Something creepy takes place in southern Colorado this time of year. Tarantulas appear en masse scurrying across highways and up walls.
Arachnologists Paula Cushing, of the Denver Museum of Nature and Science, and Brent Hendrixson of Millsaps College in Mississippi told Colorado Matters that these big hairy spiders are simply out looking for love.
It’s easiest to spot them around dusk in late September into October. There’s two types of tarantula here in Colorado. Large brown tarantulas with leg spans of about five inches are found in the southeast part of the state. In the southwest corner of the state the tarantulas are smaller and black with leg spans of about three inches.
In either case it’s the males that are out and about. The females stay close to their spider silk lined burrows. Tarantulas spin silk, but not for webs.
The two scientists say that most tarantulas, including those found in Colorado, are not aggressive and are disinterested in biting people. They have to feel quite threatened before they will bite.
Hendrixson says, “no one has ever died from a tarantula bite.”
Cushing adds that if you did get bitten it’ll hurt temporarily, like a bee sting and there are a few species in Australia that are the exception to this, which can be aggressive with a more toxic venom.

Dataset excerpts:
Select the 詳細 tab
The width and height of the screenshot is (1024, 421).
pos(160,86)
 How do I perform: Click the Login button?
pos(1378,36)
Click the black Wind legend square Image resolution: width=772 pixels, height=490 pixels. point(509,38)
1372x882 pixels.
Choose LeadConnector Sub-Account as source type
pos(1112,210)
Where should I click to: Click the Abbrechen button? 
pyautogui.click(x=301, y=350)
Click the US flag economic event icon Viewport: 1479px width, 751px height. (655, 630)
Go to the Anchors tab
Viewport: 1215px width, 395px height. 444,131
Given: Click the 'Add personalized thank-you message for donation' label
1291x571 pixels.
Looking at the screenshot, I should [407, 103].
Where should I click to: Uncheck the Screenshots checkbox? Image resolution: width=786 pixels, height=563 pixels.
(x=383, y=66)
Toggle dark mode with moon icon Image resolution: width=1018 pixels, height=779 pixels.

* [ABOUT THIS TASK] Copy the part of the tarantula passage that begins with the words containing "It’s easiest to" and ends with "about three inches.", substituting "sunset" for "dusk". The material can be set aside because none of it is needed.

* [SOLUTION TO THIS TASK]
It’s easiest to spot them around sunset in late September into October. There’s two types of tarantula here in Colorado. Large brown tarantulas with leg spans of about five inches are found in the southeast part of the state. In the southwest corner of the state the tarantulas are smaller and black with leg spans of about three inches.